How to complete this task: Write all of the entries again. Keep them exactly as they are.

Source material:
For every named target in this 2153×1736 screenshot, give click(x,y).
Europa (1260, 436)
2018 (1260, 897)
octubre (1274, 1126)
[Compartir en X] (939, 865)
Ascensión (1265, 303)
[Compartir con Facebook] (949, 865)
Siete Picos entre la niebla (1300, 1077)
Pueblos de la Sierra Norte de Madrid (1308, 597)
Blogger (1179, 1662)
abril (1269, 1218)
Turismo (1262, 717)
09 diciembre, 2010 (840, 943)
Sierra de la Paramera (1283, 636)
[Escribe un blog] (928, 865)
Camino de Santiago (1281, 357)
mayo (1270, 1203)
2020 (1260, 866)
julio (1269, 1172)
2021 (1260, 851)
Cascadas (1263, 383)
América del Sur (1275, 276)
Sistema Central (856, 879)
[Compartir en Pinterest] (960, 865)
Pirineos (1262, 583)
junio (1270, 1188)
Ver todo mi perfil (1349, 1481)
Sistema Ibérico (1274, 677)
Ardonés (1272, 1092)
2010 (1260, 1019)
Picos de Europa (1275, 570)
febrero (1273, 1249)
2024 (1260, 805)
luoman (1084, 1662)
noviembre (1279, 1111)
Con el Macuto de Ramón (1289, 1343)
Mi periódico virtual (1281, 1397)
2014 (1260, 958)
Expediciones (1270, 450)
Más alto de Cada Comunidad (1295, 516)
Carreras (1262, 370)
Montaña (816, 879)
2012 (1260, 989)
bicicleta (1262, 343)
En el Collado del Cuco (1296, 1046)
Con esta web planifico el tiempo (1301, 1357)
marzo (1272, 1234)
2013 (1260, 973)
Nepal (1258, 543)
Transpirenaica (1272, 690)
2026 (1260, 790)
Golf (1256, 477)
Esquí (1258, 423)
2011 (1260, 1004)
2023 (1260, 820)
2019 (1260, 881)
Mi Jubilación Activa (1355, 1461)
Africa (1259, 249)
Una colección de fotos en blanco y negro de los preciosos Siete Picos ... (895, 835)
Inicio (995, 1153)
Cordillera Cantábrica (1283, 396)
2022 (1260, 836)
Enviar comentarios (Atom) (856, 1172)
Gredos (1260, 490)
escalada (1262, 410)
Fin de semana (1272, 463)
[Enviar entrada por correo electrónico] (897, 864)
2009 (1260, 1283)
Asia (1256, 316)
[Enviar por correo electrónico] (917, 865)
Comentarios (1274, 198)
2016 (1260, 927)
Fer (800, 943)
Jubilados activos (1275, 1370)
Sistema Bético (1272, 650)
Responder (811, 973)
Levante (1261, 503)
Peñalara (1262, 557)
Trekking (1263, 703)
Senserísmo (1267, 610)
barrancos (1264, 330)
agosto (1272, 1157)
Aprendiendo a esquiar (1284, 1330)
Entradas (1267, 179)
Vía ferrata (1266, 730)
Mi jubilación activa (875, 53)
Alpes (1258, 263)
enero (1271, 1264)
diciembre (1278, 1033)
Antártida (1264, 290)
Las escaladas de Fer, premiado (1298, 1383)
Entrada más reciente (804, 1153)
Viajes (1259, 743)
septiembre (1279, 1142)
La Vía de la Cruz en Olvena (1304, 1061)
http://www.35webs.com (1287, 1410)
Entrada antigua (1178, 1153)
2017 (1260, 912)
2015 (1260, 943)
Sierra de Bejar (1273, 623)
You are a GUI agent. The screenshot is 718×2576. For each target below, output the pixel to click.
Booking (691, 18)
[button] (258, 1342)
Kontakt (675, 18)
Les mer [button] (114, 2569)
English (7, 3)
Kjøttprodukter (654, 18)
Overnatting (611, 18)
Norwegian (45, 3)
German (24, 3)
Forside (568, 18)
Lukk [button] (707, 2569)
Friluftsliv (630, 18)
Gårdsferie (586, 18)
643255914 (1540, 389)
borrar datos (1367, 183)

Response:
For every named target in this 2153×1736 screenshot, give click(x,y).
Europa (1260, 436)
2018 (1260, 897)
octubre (1274, 1126)
[Compartir en X] (939, 865)
Ascensión (1265, 303)
[Compartir con Facebook] (949, 865)
Siete Picos entre la niebla (1300, 1077)
Pueblos de la Sierra Norte de Madrid (1308, 597)
Blogger (1179, 1662)
abril (1269, 1218)
Turismo (1262, 717)
09 diciembre, 2010 (840, 943)
Sierra de la Paramera (1283, 636)
[Escribe un blog] (928, 865)
Camino de Santiago (1281, 357)
mayo (1270, 1203)
2020 (1260, 866)
julio (1269, 1172)
2021 (1260, 851)
Cascadas (1263, 383)
América del Sur (1275, 276)
Sistema Central (856, 879)
[Compartir en Pinterest] (960, 865)
Pirineos (1262, 583)
junio (1270, 1188)
Ver todo mi perfil (1349, 1481)
Sistema Ibérico (1274, 677)
Ardonés (1272, 1092)
2010 (1260, 1019)
Picos de Europa (1275, 570)
febrero (1273, 1249)
2024 (1260, 805)
luoman (1084, 1662)
noviembre (1279, 1111)
Con el Macuto de Ramón (1289, 1343)
Mi periódico virtual (1281, 1397)
2014 (1260, 958)
Expediciones (1270, 450)
Más alto de Cada Comunidad (1295, 516)
Carreras (1262, 370)
Montaña (816, 879)
2012 (1260, 989)
bicicleta (1262, 343)
En el Collado del Cuco (1296, 1046)
Con esta web planifico el tiempo (1301, 1357)
marzo (1272, 1234)
2013 (1260, 973)
Nepal (1258, 543)
Transpirenaica (1272, 690)
2026 (1260, 790)
Golf (1256, 477)
Esquí (1258, 423)
2011 (1260, 1004)
2023 (1260, 820)
2019 (1260, 881)
Mi Jubilación Activa (1355, 1461)
Africa (1259, 249)
Una colección de fotos en blanco y negro de los preciosos Siete Picos ... (895, 835)
Inicio (995, 1153)
Cordillera Cantábrica (1283, 396)
2022 (1260, 836)
Enviar comentarios (Atom) (856, 1172)
Gredos (1260, 490)
escalada (1262, 410)
Fin de semana (1272, 463)
[Enviar entrada por correo electrónico] (897, 864)
2009 (1260, 1283)
Asia (1256, 316)
[Enviar por correo electrónico] (917, 865)
Comentarios (1274, 198)
2016 (1260, 927)
Fer (800, 943)
Jubilados activos (1275, 1370)
Sistema Bético (1272, 650)
Responder (811, 973)
Levante (1261, 503)
Peñalara (1262, 557)
Trekking (1263, 703)
Senserísmo (1267, 610)
barrancos (1264, 330)
agosto (1272, 1157)
Aprendiendo a esquiar (1284, 1330)
Entradas (1267, 179)
Vía ferrata (1266, 730)
Mi jubilación activa (875, 53)
Alpes (1258, 263)
enero (1271, 1264)
diciembre (1278, 1033)
Antártida (1264, 290)
Las escaladas de Fer, premiado (1298, 1383)
Entrada más reciente (804, 1153)
Viajes (1259, 743)
septiembre (1279, 1142)
La Vía de la Cruz en Olvena (1304, 1061)
http://www.35webs.com (1287, 1410)
Entrada antigua (1178, 1153)
2017 (1260, 912)
2015 (1260, 943)
Sierra de Bejar (1273, 623)
You are a GUI agent. The screenshot is 718×2576. For each target below, output the pixel to click.
Booking (691, 18)
[button] (258, 1342)
Kontakt (675, 18)
Les mer [button] (114, 2569)
English (7, 3)
Kjøttprodukter (654, 18)
Overnatting (611, 18)
Norwegian (45, 3)
German (24, 3)
Forside (568, 18)
Lukk [button] (707, 2569)
Friluftsliv (630, 18)
Gårdsferie (586, 18)
643255914 (1540, 389)
borrar datos (1367, 183)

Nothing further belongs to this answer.